Single-arm trial to evaluate the safety and efficacy of ACX-362E \[ibezapolstat\] in patients with recurrent C. difficile infection (CDI).

VE303 for Prevention of Recurrent Clostridioides Difficile Infection

The overall objective of the RESTORATiVE303 study is to evaluate the safety and the Clostridioides difficile infection (CDI) recurrence rate at Week 8 in participants who receive a 14-day course of VE303 or matching placebo. The objectives and endpoints are identical for Stage 1 (recurrent CDI) and Stage 2 (high-risk primary CDI).

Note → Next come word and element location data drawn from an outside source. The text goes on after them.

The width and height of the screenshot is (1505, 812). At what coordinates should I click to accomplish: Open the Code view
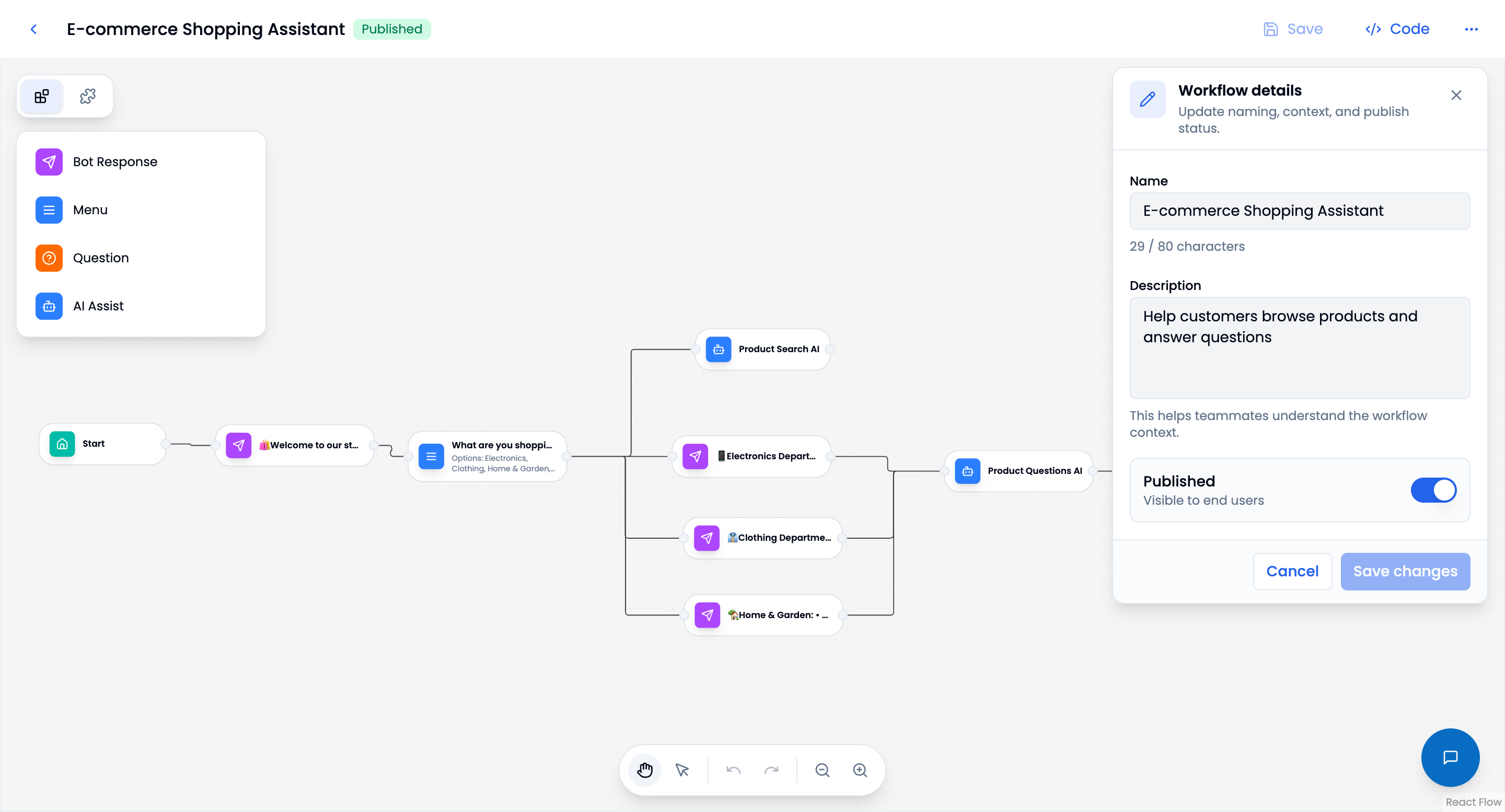tap(1396, 29)
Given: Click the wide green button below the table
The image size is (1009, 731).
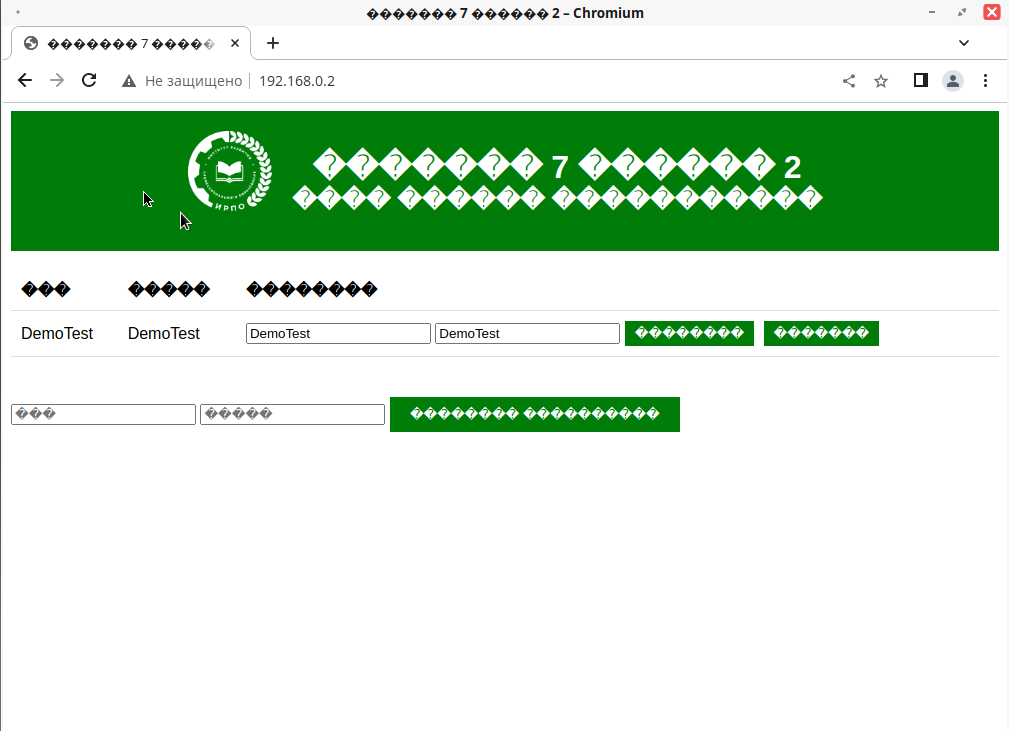Looking at the screenshot, I should tap(534, 414).
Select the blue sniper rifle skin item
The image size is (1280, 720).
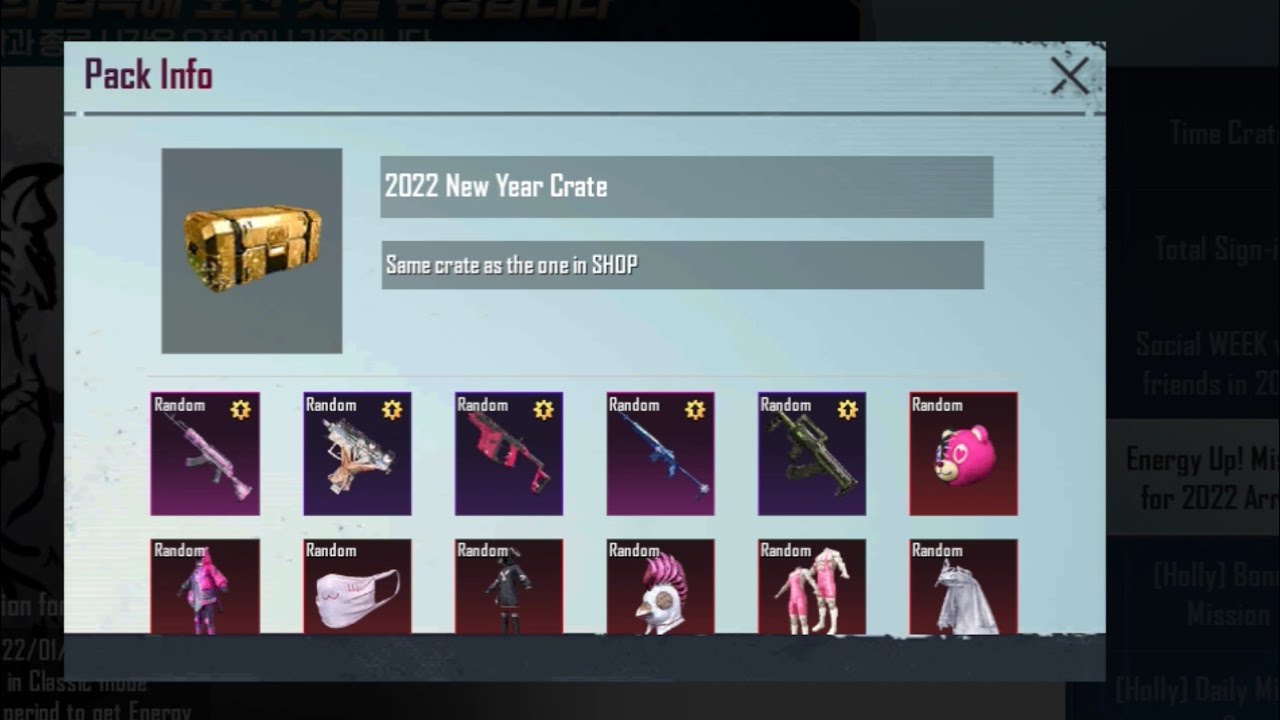coord(661,454)
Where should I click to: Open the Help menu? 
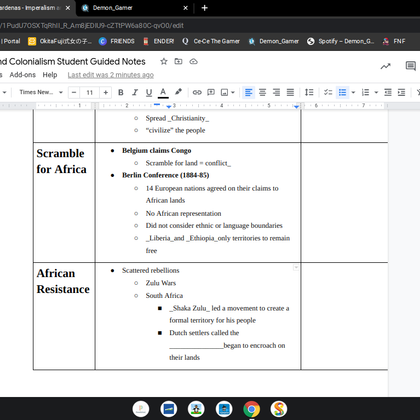click(50, 75)
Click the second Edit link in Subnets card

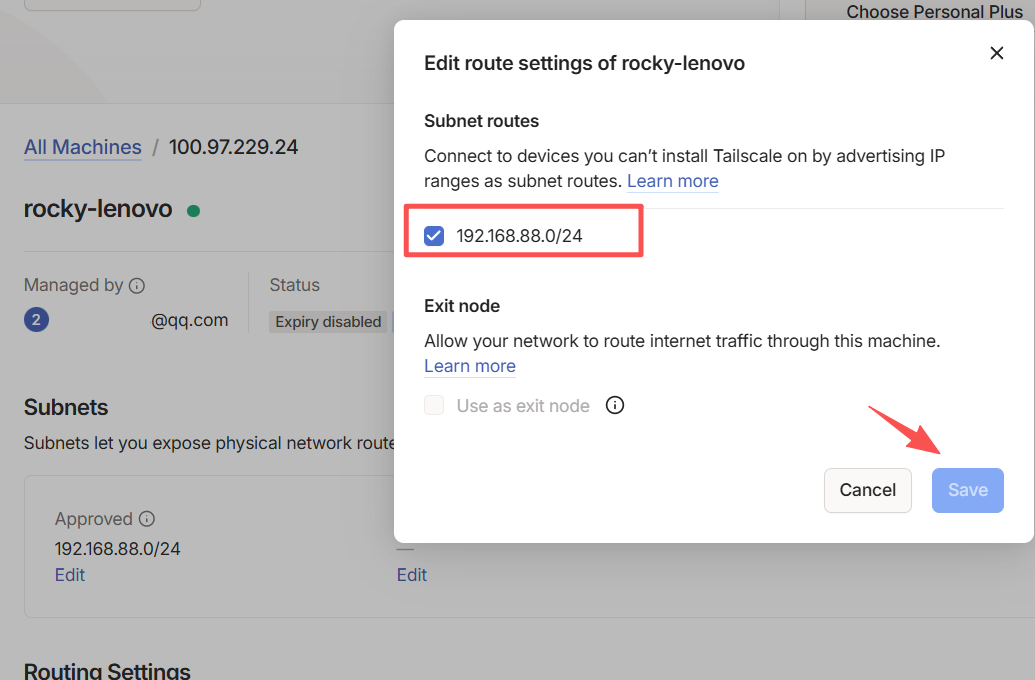point(411,575)
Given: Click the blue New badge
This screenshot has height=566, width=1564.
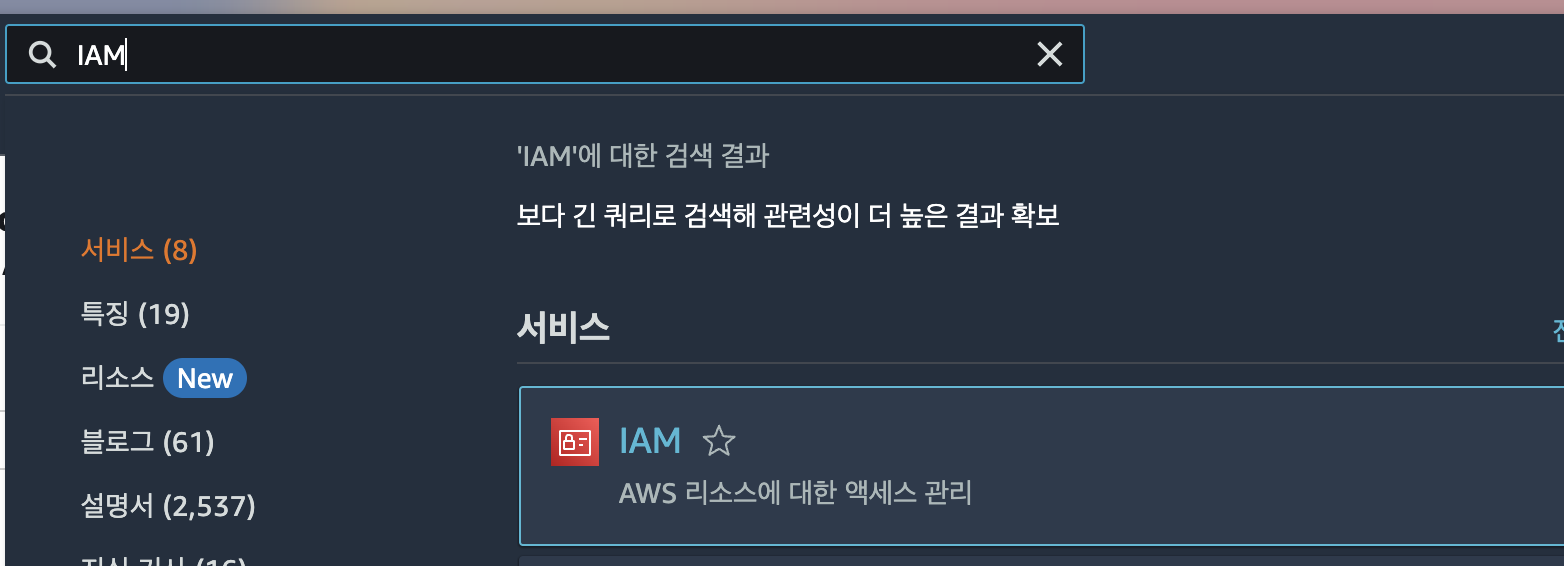Looking at the screenshot, I should click(205, 378).
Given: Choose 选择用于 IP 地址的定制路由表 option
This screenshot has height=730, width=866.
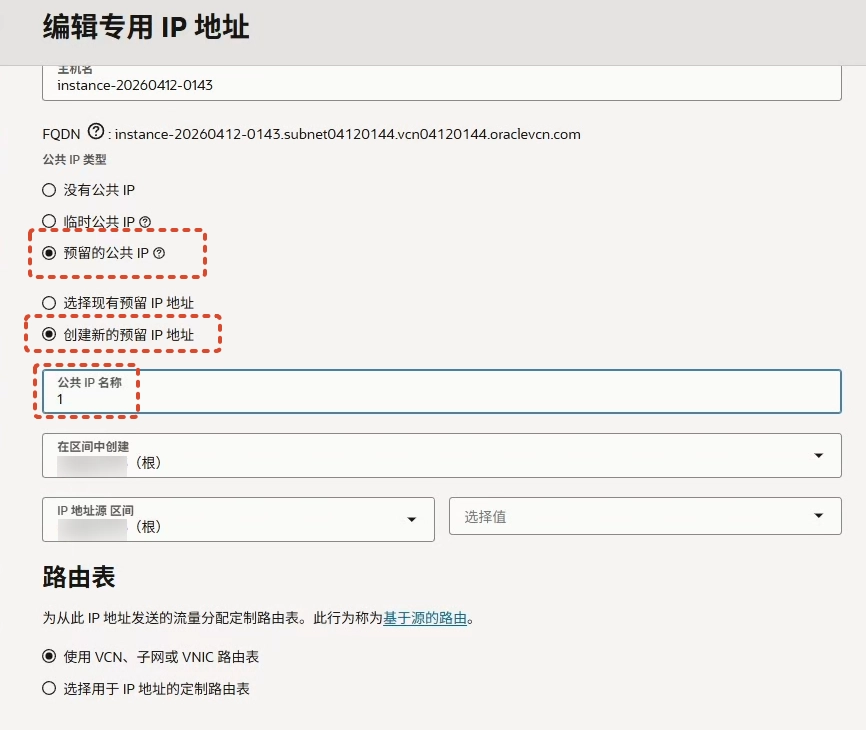Looking at the screenshot, I should point(49,689).
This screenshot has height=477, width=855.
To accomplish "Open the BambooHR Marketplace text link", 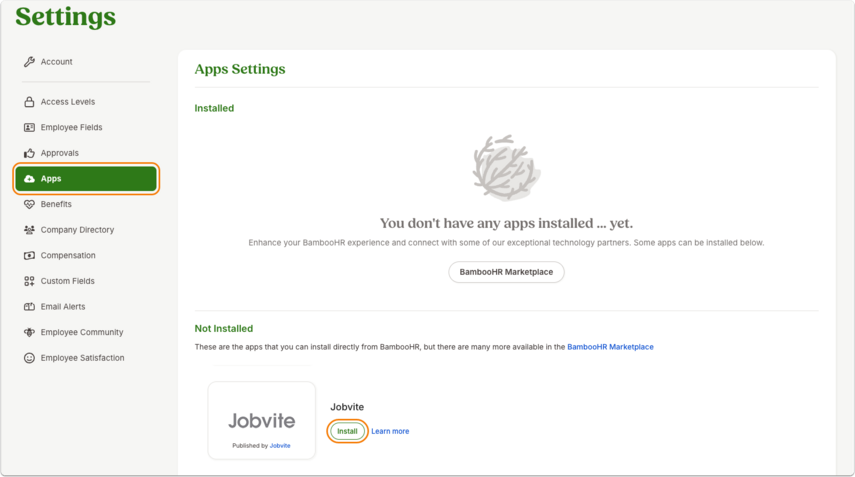I will tap(610, 347).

Outcomes and Data Collection for Fecal Microbiota Transplantation for the Treatment of Recurrent Clostridium Difficile

The purpose of this study is to see if stool transplant performed by colonoscopy is effective at treating recurrent Clostridium difficile (C. diff) infection of the colon. During the procedure a stool sample is taken from a healthy donor (usually family member or close friend) and transplanted directly into the colon of the patient with C. diff infection. The goal of this experimental procedure (called fecal microbiota transplantation) is to replenish the good bacteria in the colon that can help prevent C. diff infection from coming back after treatment.

Real-World Study on Fecal Microbiota Transplantation: Long-Term Effectiveness and Safety Statistics

This is a large-scale observational study aiming to evaluate the long-term effectiveness and safety of Fecal Microbiota Transplantation (FMT). FMT is a procedure that transfers gut bacteria from healthy donors to patients to restore a balanced gut microbiome. The study will follow approximately 4,000 patients who have received or will receive FMT for conditions like recurrent C. difficile infection, inflammatory bowel disease, functional gastrointestinal disorders, and certain neurological conditions. The main goals are to: * Assess the disease remission rates at 3 months, 1 year, and 5 years after FMT. * Monitor the long-term safety and any potential side effects. * Identify factors that may influence how well a patient responds to the treatment. This research will use both existing patient data (retrospective cohort) and newly collected data from future patients (prospective cohort). The findings are expected to help improve and standardize FMT treatment for better patient care.